Neural Networks are a complex interconnected set of layers used in Deep learning. Often, for the deep learning projects to be deployed, it needs to be optimised in terms of both size & accuracy. Most of the Neural Network models are very large in size and requires some sort of optimisation before usage.

There are mainly 2 types of methods we use for model size reduction called quantisation & pruning

𝗤𝘂𝗮𝗻𝘁𝗶𝘀𝗮𝘁𝗶𝗼𝗻:

Quantisation is the process by which the values in the weights of a model are mapped to a finite range of discrete values. This can be achieved by Rounding Off, Scaling the decimal parts of the weight.

Generally, the weights of a neural network are represented as Float32 bits (Upto 32 decimal points). For performance improvement during mathematical operation, they can be rounded of to 8 or 16 decimal points.

Quantization brings improvements via model compression and latency reduction.

There are two forms of quantization:

Post-training Quantization

Quantization can be done after training, during deployment stage. These techniques generally depends on the type of hardware that we are trying to deploy to.
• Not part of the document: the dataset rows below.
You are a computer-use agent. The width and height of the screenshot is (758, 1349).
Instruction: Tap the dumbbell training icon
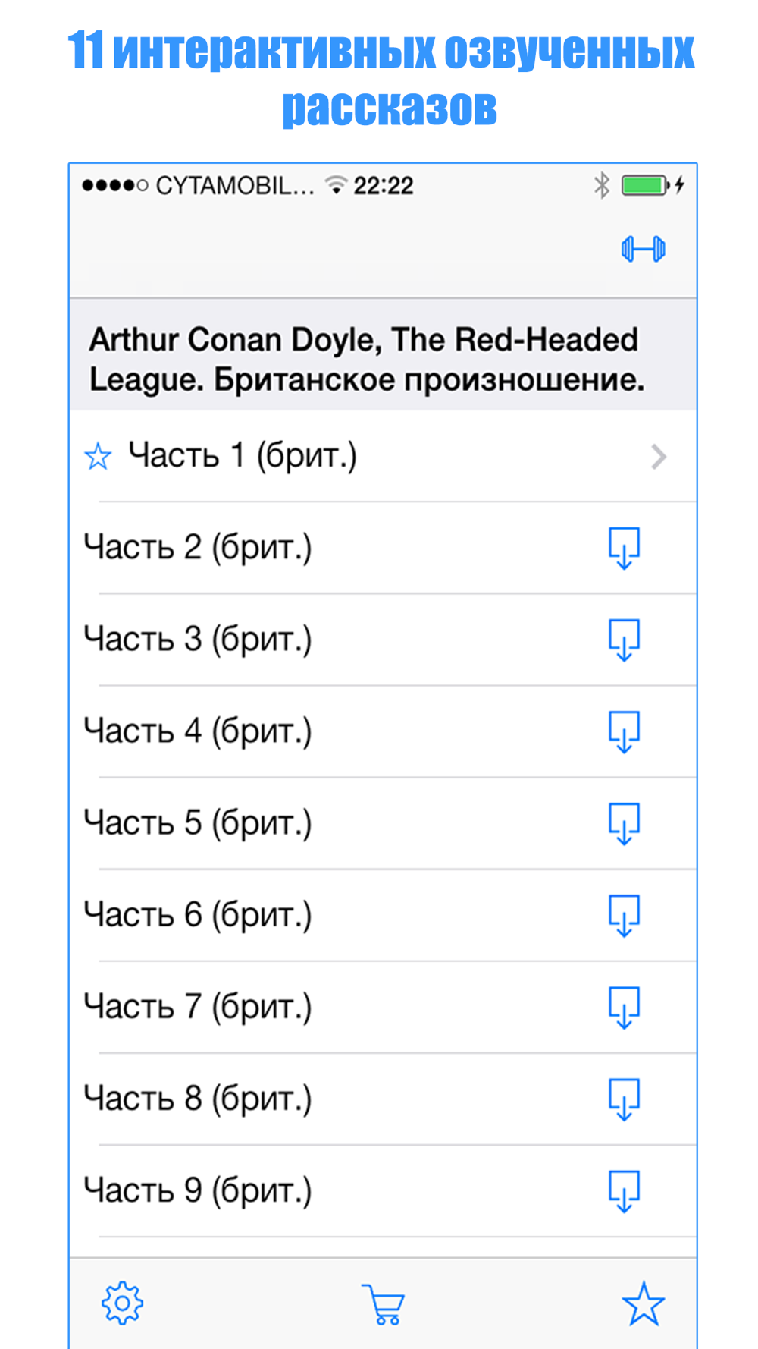tap(643, 249)
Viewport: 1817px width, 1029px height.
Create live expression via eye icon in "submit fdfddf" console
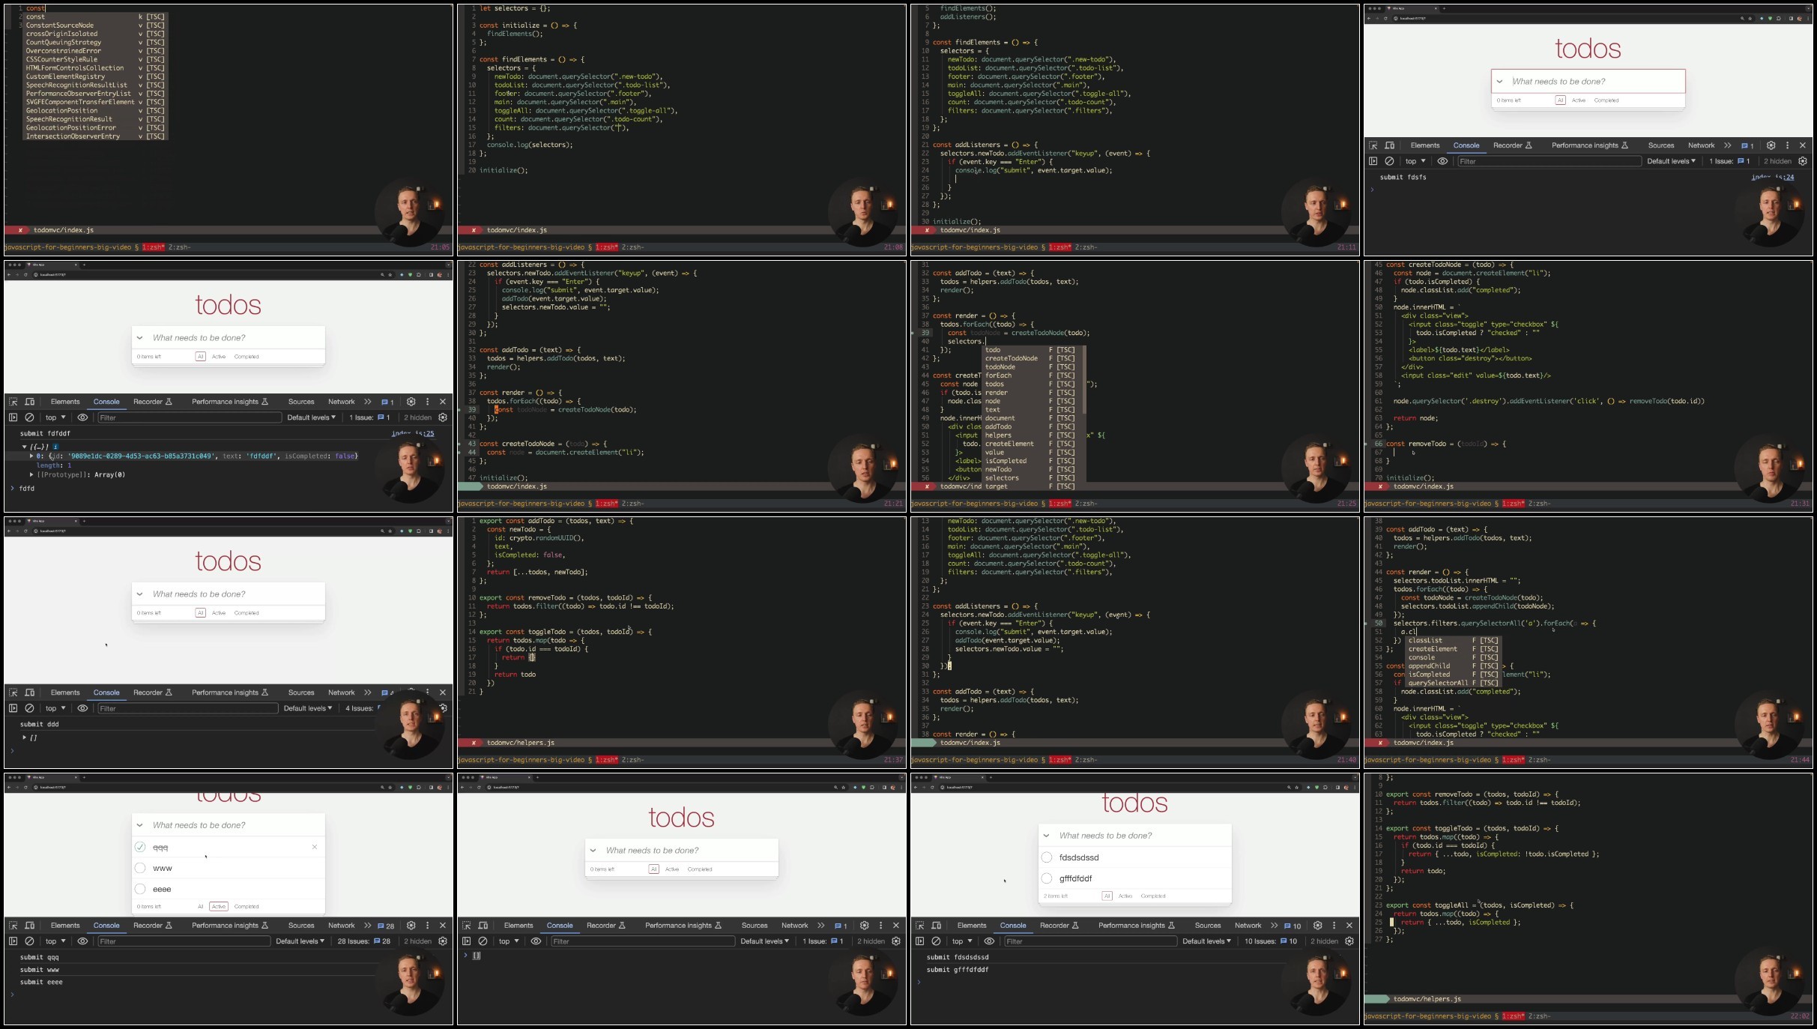pos(82,417)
Quantization can lead to decrease in model size and latency with marginal decrease in accuracy.

Quantization aware training

Quantization aware training applies quantization during the training process itself. This helps the models to recover and reduce the decrease in accuracy.

𝗣𝗿𝘂𝗻𝗶𝗻𝗴:

Most of the weights in a neural network are sparse & do not impact the performance, the process of removing sparse weights from a neural network is called pruning.

In simpler terms, pruning is the process of trimming insignificant weights in a neural network.

Magnitude-based weight pruning gradually zeroes out model weights during the training process to achieve model sparsity. Sparse models are easier to compress, and we can skip the zeroes during inference for latency improvements.